Whenever we are creating new business concepts at High Alpha, one of our major points of consideration is how the rest of the market looks and works. It might be counterintuitive, but we see having competitors as a positive rather than a negative.
Obviously, there’s a bit more to it than simply having competitors being good — certain large competitors or a multitude of competitors may make a new industry unattractive. For example, I may not be too excited about a company trying to become the next search engine and compete head-to-head with Google. Startups who are going after new markets are often better served, though, by having competitors. It provides necessary validation and helps establish a market more quickly than any one company can do on its own.
Years ago, I served on the Board of Directors for Compendium (sold to Oracle). In the early days of the company, we struggled with the high cost of acquiring new customers as we were literally making a new market. We paid prospects (in Starbucks gift cards) to take demos because we were creating something they had never heard of. After a couple of years, new competitors entered the market, prospects began to seek out our type of product, and our sales timelines and overall cost of acquisition decreased significantly. In other words, competition helped our business.
Below are five reasons why startups should look to have a competitor or enemy.
1. Market Development
Any startup that’s trying to create a brand new market knows how difficult it can be to market a product to customers that solves a problem they didn’t know they had. If a company has a great deal of clout like Apple, it’s a bit easier to convince customers you’re right, but if you’re a startup, it’s an uphill battle to evangelize your product and create fans. Having some sort of incumbent or competitor in the market can significantly help the process of customer development, which makes selling and marketing a lot easier.
2. Market Validation
Another really important part of the Market Development is that this creates an easier go-to-market strategy, which attracts potential exit opportunities. Without competitors, it’s difficult to prove efficacy of a model or idea in a new market. If other competitors have raised capital or, even better, gone through an acquisition or IPO, a startup has a ton more credibility from a funding and valuation standpoint.
Having incumbents or competitors is also a great way to benchmark your company — understanding what levers drove success of the competitors helps to create a path for success for yourself. Ultimately, this defines pretty clearly how to grow a company in the market effectively and also establishes possible points of differentiation from the competition.
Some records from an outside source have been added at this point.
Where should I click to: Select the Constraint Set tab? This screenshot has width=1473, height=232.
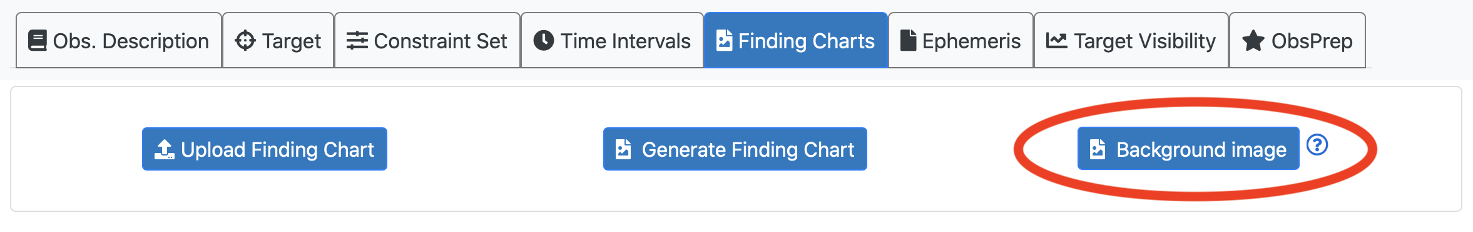coord(427,40)
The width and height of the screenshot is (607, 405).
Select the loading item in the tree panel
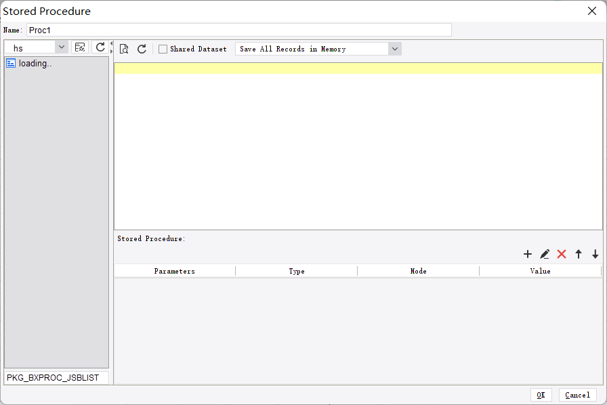(x=34, y=63)
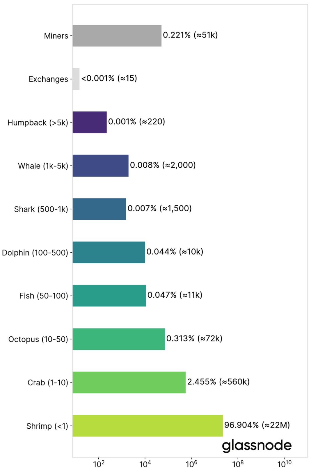Viewport: 327px width, 472px height.
Task: Click the 10¹⁰ x-axis tick label
Action: click(x=284, y=464)
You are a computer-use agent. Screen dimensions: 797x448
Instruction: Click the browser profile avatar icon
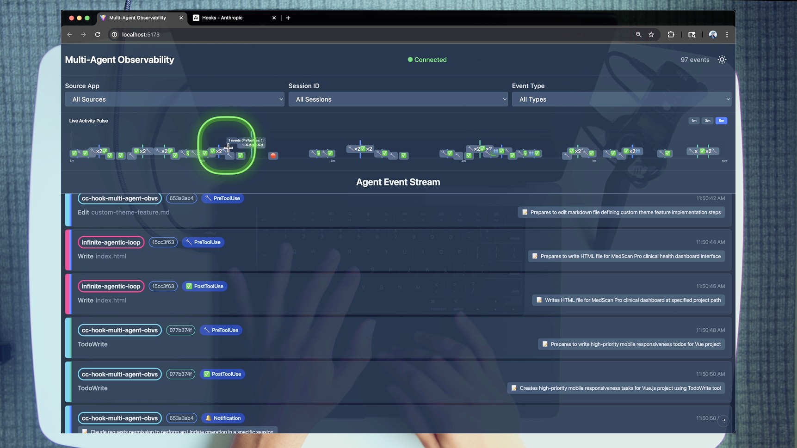713,35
Having a major competitor also helps new startups focus on a few features that create a meaningful value-add or a new product that is meaningfully different than the competition. Rather than boiling the ocean, it allows for niche products or tangential products.
5. Sense of Urgency
Likely the most important reason why competitors are good is that it drives a sense of urgency — if another company is competing for the same contract or the same market, you know you have to be hungrier, more protective, and ultimately more aggressive to keep pace and advance in the market. It literally forces your entire company (sales, product, etc.) to stay on top of its toes and continually benchmark, compare, and compete. Competition breeds the best products and creates the best strategies.
Competition breeds the best products and creates the best strategies.
Competition drives the best out of new startups and also allows for market development and environments for success. So when your startup suddenly finds itself with a fleet of new competitors, don’t fret and don’t spend too much time worrying about them. After all, the one who executes with the best precision will win in the end, and those competitors may ultimately help you do that.